We're delighted with the apartment we sublet, sight unseen, from John Blake, a Cornell Law student who is studying in London this fall. Actually Lisa, Louise's daughter, checked it out for us last spring, and we met John this summer when he came to work in Seattle, of all places, for the summer! It's a neat, clean, attractive place with a garden view we will have difficulty leaving in 4 months. We'll put up a photo or two in our next entry.

Thank you for following our travels on this blog. We will update it maybe once a month with some photos of our family here and of the Finger Lakes region we expect to visit by bike on weekends, until we get on the road again in January, in Florida, for a trip up the East Coast.

We'd love to know who's reading our blog, how you've enjoyed it, what suggestions you have, and any news of your own you'd care to share with us (which we will NOT put in the blog!) Please email us at redtandem@yahoo.com!

Sunday, September 2, 2007

From an Island of Calm to an Island of Culture

We've just now done a 10-day journey from Mackinac Island, a peaceful isle of horses and bicycles surrounded by Lake Huron, to Stratford Ontario, perhaps not the Olympus of theater in Canada but a mighty mount nonetheless, surrounded by seemingly endless miles of farmland. In our next entry we'll say a bit about Stratford and the Shakespeare (actually Shakespeare Plus these days) Festival. This is about getting here.

As promised last time, we've now got a map of our route from Milwaukee WI to Ithaca NY. And as you can see from the map, we spent the entire time to Mackinac Island following the shore of Lake Michigan. In planning the trip, we wondered why there were many, many more B&Bs, inns and motels along the shore of Lake Michigan than along the shore of Lake Huron, which this leg has mostly taken. The answer is simple -- it's fairly boring on this side of the lower peninsula.

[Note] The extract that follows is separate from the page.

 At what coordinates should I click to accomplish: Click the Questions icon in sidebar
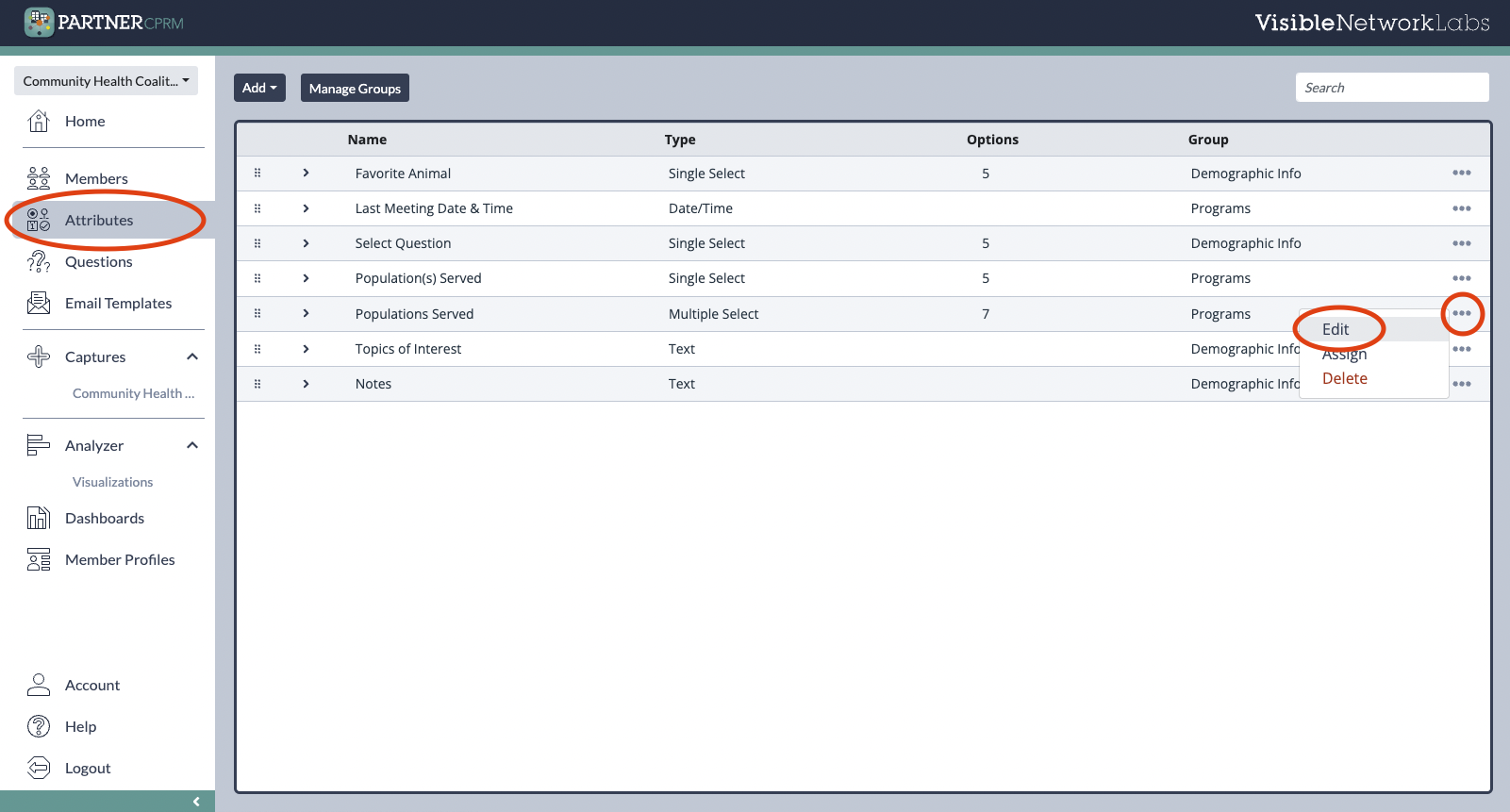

Lake Huron is in many ways like Lake Michigan -- identical elevation above sea level, same temperature, even a tad bigger -- but location is everthing, as they say. The Lake Huron shore of Michigan's lower peninsula is on the leeward side of lake weather, and thus lacks the sand dunes and hills that make the western shore dramatic. It also is largely a straight or gently curving shore, unlike the Lake Michigan side with numerous bays and peninsulas that make for interesting boating and that provide picturesque sites for summer homes. This lighthouse at Presque Isle was one of the few scenic spots, and it gives us a chance to show you all what our fully-loaded bike looks like with the new Ortlieb panniers that were a retirement present to Jeff from his office.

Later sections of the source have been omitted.